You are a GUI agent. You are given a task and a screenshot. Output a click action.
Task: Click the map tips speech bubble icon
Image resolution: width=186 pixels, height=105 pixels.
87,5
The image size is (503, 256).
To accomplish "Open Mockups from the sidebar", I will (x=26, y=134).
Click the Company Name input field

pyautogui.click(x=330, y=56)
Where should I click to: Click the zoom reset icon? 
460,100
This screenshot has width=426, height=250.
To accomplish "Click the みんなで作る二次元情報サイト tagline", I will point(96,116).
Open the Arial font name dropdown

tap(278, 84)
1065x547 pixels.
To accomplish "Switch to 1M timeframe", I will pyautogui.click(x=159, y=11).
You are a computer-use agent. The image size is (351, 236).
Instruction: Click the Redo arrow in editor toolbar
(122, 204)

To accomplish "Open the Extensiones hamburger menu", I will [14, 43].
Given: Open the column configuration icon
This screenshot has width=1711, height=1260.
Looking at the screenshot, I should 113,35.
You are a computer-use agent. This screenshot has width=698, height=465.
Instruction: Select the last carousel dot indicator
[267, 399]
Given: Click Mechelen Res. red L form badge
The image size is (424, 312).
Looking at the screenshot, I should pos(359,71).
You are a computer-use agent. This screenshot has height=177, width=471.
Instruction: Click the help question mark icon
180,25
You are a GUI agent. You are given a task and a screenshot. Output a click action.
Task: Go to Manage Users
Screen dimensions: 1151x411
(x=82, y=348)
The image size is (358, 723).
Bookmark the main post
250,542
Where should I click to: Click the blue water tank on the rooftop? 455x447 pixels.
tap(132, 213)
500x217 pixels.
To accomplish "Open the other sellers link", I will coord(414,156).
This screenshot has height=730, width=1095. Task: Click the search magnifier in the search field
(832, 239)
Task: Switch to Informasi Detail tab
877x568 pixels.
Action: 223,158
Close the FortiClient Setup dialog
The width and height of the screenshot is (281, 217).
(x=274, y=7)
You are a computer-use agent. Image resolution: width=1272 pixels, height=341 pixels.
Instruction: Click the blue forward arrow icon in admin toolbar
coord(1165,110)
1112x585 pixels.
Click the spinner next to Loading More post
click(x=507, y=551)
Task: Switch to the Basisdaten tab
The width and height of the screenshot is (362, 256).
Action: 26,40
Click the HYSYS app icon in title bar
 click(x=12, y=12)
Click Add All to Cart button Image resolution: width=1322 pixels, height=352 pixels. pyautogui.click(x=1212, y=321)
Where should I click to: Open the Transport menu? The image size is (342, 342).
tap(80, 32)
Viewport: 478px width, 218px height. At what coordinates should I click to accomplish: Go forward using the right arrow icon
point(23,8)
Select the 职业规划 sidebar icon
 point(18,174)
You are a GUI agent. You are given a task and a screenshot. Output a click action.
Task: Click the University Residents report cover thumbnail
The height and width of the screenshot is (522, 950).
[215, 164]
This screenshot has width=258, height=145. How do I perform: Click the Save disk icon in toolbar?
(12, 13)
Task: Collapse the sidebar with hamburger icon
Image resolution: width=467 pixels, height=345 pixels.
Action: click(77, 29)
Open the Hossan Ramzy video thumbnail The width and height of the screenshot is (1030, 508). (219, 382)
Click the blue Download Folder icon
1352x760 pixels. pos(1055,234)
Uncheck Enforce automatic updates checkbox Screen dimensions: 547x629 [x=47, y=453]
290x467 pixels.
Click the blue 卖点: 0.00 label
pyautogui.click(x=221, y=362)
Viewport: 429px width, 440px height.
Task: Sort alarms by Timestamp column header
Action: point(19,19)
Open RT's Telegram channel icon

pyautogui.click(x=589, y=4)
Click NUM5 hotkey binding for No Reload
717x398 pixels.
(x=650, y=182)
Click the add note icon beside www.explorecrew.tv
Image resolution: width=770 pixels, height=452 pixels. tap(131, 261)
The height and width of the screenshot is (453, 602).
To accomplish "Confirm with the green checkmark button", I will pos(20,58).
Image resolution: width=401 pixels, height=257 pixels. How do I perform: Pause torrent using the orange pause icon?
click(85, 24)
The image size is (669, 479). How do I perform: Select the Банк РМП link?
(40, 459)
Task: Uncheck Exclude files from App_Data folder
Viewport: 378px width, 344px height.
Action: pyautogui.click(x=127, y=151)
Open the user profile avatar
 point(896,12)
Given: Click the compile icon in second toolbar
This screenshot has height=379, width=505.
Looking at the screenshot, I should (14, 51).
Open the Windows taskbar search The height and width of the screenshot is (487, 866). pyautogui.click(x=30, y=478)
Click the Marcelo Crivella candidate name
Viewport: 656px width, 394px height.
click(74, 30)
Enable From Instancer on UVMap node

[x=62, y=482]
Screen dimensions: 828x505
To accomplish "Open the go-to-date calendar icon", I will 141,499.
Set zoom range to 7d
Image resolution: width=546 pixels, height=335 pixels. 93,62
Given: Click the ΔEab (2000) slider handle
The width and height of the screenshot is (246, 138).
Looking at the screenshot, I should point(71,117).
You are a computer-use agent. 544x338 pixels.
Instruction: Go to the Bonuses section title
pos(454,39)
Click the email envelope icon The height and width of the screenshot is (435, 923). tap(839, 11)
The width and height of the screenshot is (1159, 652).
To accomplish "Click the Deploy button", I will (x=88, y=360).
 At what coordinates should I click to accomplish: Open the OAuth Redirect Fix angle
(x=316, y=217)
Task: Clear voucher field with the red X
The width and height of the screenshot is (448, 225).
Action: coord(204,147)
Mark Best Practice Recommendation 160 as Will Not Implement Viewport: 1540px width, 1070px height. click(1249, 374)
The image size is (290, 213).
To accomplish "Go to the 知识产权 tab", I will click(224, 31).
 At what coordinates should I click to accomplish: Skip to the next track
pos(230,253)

____________

Description of the task: Reproduce the rows above verbatim, starting from the first row and stopping after the line that contains "Looking at the screenshot, I should 113,35.".

Output of the exercise:
You are a GUI agent. You are given a task and a screenshot. Output a click action.
Task: Click the map tips speech bubble icon
Image resolution: width=186 pixels, height=105 pixels.
87,5
The image size is (503, 256).
To accomplish "Open Mockups from the sidebar", I will (x=26, y=134).
Click the Company Name input field

pyautogui.click(x=330, y=56)
Where should I click to: Click the zoom reset icon? 
460,100
This screenshot has width=426, height=250.
To accomplish "Click the みんなで作る二次元情報サイト tagline", I will point(96,116).
Open the Arial font name dropdown

tap(278, 84)
1065x547 pixels.
To accomplish "Switch to 1M timeframe", I will pyautogui.click(x=159, y=11).
You are a computer-use agent. The image size is (351, 236).
Instruction: Click the Redo arrow in editor toolbar
(122, 204)

To accomplish "Open the Extensiones hamburger menu", I will [14, 43].
Given: Open the column configuration icon
This screenshot has width=1711, height=1260.
Looking at the screenshot, I should 113,35.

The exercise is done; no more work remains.